- Assembly language and machine code
Mnemonics make machine code readable; an assembler translates between them.
A processor can only execute machine code — instructions written in binary. Writing pure binary by hand is slow and error-prone, so programmers use assembly language instead.
Assembly language replaces binary instructions with short, memorable mnemonics:
| Machine code (binary) | Assembly (mnemonic) | Meaning |
|---|---|---|
| 0010 … | LDD 200 | load contents of address 200 |
| 0001 … | ADD #5 | add the value 5 |
| 1100 … | JMP 30 | jump to address 30 |
Key facts examiners want:
- Assembly language is low-level (close to the hardware), not high-level.
- There is broadly a one-to-one relationship between an assembly instruction and a machine-code instruction.
- Assembly must be translated by an assembler before it can run; machine code runs directly.

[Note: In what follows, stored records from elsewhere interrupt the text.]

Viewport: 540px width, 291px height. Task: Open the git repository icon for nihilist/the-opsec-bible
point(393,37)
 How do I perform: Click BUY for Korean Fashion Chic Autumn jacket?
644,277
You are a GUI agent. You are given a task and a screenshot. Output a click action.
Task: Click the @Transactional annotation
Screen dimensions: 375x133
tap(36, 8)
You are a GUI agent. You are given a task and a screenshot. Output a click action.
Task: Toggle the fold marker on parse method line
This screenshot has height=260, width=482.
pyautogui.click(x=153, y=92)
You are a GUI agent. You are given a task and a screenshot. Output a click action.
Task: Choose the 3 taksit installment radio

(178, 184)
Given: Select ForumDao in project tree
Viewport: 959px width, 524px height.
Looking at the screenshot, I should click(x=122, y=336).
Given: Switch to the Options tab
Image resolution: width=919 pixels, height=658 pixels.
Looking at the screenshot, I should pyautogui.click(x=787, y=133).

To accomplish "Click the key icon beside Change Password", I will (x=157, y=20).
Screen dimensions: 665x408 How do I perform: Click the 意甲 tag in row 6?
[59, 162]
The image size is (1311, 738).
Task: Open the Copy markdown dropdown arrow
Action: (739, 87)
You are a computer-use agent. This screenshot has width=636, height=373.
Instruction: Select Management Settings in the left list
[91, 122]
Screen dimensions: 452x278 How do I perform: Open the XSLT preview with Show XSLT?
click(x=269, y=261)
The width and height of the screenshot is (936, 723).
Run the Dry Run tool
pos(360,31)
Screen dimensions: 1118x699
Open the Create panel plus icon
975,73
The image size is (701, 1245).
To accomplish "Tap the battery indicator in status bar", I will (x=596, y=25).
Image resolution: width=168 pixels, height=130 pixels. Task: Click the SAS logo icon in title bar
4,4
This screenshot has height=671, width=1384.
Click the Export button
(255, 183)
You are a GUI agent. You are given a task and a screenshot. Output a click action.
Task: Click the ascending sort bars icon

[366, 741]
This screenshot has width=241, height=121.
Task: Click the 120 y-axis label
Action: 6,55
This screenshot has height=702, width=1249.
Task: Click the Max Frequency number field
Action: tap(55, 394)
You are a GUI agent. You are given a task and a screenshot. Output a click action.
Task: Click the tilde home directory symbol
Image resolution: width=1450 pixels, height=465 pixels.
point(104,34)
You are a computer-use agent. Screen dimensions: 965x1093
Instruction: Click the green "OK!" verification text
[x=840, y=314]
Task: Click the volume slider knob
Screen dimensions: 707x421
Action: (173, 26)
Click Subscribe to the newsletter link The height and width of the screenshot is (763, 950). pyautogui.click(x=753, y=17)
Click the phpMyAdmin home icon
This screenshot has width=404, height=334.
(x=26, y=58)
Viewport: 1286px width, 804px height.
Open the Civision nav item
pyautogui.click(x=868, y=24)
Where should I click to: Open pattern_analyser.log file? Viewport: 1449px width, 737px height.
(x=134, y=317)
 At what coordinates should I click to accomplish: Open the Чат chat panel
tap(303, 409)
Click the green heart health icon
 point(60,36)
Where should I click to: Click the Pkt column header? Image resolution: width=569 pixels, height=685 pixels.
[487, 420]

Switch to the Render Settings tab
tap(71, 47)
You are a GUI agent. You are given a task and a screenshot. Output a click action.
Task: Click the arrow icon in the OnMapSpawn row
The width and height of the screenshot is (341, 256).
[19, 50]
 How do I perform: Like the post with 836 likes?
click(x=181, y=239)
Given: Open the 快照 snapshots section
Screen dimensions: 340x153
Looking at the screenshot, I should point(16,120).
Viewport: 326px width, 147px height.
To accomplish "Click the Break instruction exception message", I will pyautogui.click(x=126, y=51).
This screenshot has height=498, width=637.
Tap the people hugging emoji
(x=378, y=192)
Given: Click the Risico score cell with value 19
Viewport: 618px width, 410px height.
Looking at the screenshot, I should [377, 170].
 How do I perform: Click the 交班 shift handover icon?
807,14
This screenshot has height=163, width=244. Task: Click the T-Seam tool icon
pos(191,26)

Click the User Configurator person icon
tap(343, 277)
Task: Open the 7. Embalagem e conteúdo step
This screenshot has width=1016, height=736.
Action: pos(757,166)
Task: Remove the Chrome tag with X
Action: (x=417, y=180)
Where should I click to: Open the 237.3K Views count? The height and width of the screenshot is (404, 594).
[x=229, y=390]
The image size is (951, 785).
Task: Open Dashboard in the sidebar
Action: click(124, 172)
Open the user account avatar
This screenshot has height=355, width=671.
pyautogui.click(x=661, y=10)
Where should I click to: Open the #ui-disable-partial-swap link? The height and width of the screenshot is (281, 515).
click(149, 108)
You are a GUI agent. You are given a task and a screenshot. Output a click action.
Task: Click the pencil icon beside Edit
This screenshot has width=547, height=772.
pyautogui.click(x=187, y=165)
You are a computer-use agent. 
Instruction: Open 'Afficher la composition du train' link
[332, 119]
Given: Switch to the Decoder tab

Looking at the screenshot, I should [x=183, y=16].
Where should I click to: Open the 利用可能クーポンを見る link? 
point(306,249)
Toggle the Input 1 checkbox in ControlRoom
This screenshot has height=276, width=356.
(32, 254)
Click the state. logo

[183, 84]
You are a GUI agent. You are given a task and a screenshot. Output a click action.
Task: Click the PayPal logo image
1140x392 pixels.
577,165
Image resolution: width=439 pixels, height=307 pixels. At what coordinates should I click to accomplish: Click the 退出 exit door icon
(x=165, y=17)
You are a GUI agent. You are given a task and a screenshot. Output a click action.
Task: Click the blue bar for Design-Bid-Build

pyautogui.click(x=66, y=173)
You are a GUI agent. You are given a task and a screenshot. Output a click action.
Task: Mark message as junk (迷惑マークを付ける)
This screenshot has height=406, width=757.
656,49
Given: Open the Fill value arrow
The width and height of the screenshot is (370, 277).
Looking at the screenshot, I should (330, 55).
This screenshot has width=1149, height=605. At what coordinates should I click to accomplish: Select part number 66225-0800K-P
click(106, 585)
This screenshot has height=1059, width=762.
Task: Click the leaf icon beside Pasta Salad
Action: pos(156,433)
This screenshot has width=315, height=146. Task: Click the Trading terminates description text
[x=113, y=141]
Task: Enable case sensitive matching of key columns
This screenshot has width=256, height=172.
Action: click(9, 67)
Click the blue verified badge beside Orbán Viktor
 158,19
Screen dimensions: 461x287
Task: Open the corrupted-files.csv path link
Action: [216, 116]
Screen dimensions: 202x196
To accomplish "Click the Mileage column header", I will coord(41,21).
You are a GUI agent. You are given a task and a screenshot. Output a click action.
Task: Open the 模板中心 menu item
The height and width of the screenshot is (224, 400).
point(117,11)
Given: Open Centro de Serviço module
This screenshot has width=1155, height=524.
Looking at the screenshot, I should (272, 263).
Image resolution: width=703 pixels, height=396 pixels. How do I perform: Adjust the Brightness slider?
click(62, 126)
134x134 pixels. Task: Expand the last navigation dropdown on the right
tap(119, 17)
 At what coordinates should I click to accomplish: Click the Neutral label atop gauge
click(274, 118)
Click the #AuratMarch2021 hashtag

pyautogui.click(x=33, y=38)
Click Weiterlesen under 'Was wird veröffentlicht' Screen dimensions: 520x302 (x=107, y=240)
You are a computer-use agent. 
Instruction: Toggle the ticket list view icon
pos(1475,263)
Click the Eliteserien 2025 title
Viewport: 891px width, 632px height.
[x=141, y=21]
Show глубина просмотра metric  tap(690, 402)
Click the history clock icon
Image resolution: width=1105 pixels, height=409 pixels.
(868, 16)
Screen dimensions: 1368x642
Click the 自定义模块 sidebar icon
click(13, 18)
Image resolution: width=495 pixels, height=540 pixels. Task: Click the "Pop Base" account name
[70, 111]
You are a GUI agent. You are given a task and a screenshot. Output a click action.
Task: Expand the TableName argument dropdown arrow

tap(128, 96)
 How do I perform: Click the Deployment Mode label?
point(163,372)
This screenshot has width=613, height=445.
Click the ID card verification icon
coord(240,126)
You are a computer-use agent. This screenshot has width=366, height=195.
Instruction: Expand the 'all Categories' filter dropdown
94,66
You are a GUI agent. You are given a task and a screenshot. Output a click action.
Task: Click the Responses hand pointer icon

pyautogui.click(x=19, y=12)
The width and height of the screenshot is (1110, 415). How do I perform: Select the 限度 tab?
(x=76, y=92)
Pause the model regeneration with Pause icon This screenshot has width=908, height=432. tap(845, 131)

- Assembly lets you use labels (e.g.
loop:) and symbolic names instead of absolute binary addresses, which makes programs far easier to read and maintain.
- Machine code = binary; the CPU runs it directly.
- Assembly language = mnemonics, low-level, one-to-one with machine code.
- An assembler translates assembly → machine code.
- Assembly allows labels/symbolic addresses; machine code uses absolute binary addresses.